The upshot is when you e-mail a PowerPoint presentation, Excel spreadsheet or Word document to another party, the change tracking is automatically on and, as the file makes it rounds, you know who works on it. To turn off this feature in Outlook, go to Tools>Options>Preferences>E-Mail Options>Advanced E-mail Options and unclick the box next to 'Add properties to attachments to enable Reply with Changes.'

The fact that this feature is enabled by default is problematic. But it's potentially compounded by the fact that once Outlook starts a document's change tracking, it can only be turned off by the owner of that document, Hackett said.

Another potential weak point of office products is their ability to act as a container for other types of files. Today's Office documents, spreadsheets and presentation slides can hold movies, audio recordings, images, sections of data from other Office documents. While this feature is great for, say, assembling training material, it can also harbor untold amounts of data that may not be visible to someone inspecting the document.

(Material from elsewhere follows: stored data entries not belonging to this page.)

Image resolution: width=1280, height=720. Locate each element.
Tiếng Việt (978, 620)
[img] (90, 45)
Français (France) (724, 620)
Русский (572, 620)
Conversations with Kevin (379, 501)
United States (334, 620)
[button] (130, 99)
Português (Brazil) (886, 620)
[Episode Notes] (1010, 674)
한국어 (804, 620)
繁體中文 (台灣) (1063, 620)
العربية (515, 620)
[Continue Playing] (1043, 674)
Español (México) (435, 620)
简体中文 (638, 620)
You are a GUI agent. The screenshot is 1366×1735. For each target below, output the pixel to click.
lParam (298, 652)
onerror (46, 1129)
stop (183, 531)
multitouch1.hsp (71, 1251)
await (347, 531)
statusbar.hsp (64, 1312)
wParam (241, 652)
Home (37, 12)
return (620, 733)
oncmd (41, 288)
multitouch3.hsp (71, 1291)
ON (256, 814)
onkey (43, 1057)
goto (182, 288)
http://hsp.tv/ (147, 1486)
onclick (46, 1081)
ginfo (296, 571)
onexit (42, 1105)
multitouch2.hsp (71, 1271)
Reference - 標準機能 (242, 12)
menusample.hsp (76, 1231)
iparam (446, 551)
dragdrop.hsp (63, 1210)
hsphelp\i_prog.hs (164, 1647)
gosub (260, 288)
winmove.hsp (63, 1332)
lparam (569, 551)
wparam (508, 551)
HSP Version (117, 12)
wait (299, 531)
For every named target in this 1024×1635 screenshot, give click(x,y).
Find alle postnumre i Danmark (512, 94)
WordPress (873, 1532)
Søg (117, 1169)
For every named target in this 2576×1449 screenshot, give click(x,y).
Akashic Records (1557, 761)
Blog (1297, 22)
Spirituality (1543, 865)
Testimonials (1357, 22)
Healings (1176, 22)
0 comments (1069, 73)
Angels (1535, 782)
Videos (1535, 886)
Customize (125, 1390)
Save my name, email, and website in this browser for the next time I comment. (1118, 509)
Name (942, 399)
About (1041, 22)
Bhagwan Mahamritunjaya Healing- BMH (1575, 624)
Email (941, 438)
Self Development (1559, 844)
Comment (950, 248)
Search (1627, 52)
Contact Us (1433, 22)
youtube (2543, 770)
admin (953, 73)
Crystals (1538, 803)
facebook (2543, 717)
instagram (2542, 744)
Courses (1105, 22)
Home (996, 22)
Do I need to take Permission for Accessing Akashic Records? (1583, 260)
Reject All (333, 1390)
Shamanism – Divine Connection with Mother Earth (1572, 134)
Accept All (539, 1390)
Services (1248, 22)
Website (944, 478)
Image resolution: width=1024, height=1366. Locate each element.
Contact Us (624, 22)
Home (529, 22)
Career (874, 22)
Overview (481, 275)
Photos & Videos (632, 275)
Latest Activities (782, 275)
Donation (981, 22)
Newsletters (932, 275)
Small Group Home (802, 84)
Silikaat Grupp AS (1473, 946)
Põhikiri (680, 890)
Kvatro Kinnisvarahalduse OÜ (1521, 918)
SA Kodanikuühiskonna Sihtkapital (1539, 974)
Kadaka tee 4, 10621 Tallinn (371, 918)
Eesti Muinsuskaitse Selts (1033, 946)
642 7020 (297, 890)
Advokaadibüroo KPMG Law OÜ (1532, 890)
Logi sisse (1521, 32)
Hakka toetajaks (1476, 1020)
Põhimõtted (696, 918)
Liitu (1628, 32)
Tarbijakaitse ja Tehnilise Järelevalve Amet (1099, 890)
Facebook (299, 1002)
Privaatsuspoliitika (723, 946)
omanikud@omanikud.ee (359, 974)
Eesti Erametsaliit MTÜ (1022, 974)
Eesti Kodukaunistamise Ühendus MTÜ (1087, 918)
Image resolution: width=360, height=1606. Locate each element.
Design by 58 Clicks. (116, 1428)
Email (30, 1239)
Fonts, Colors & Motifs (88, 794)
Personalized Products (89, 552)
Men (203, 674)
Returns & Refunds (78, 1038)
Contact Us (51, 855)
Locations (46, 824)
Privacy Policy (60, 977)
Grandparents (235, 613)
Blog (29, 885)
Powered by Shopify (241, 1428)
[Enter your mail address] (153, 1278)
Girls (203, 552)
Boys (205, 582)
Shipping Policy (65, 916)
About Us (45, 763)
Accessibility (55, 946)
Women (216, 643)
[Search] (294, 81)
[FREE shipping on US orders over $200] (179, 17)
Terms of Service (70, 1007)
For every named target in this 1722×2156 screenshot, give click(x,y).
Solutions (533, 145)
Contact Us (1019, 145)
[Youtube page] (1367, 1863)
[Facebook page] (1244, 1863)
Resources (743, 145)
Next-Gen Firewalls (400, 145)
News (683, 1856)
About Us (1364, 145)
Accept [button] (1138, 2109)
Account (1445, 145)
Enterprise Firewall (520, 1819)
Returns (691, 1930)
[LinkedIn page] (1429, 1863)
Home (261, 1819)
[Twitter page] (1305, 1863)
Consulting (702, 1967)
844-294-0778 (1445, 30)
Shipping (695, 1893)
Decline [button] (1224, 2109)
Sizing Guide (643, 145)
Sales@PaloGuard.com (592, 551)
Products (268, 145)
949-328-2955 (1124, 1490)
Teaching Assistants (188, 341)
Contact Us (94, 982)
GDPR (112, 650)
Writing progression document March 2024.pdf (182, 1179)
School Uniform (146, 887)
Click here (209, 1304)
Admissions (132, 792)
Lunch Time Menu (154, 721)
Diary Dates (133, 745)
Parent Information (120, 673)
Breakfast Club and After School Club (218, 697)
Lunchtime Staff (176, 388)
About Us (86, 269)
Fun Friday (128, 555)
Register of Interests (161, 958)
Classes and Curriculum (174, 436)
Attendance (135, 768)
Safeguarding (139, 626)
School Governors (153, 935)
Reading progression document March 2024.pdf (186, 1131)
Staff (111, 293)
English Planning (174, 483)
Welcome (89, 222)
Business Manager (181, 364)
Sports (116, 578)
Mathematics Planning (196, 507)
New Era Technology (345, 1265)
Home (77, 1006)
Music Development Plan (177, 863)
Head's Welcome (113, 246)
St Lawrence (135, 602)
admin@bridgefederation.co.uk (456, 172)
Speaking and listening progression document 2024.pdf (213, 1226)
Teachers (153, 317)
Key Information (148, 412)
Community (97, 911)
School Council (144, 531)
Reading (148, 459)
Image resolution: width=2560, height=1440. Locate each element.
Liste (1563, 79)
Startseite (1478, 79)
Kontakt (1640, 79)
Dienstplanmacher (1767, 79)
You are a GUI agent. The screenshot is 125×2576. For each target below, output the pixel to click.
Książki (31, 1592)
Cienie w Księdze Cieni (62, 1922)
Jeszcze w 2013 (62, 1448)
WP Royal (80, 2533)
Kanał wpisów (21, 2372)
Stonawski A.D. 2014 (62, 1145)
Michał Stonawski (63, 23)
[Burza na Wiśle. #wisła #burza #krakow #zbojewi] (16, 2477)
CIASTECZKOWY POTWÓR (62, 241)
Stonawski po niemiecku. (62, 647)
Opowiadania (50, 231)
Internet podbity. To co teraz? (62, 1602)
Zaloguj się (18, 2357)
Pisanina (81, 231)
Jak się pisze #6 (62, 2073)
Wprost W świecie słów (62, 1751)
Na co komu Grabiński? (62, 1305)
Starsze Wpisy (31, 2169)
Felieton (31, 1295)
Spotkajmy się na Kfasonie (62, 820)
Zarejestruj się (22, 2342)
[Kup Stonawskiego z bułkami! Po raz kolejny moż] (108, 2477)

Take images, for instance. When someone embeds an image in a document, instead of cropping it down to an appropriate size, the author may instead just shrink the frame of the image so that it only shows the relevant part of that image. The trouble with this approach is that the entire image is still accessible to other users, not just the visible portion, Hackett said.

Documents can also contain other files that are not visible simply because the author shrank them down in the document to a small size, or they blend in with the background colors. A video that starts off with a color that is identical to the background of a document might not be noticed, Landwehr noted.

PDFs also can contain older document pages that are not visible to most users but can be retrieved with computer forensics or hacking tools, Hackett said. These include images that may sit underneath images that were subsequently placed in the document.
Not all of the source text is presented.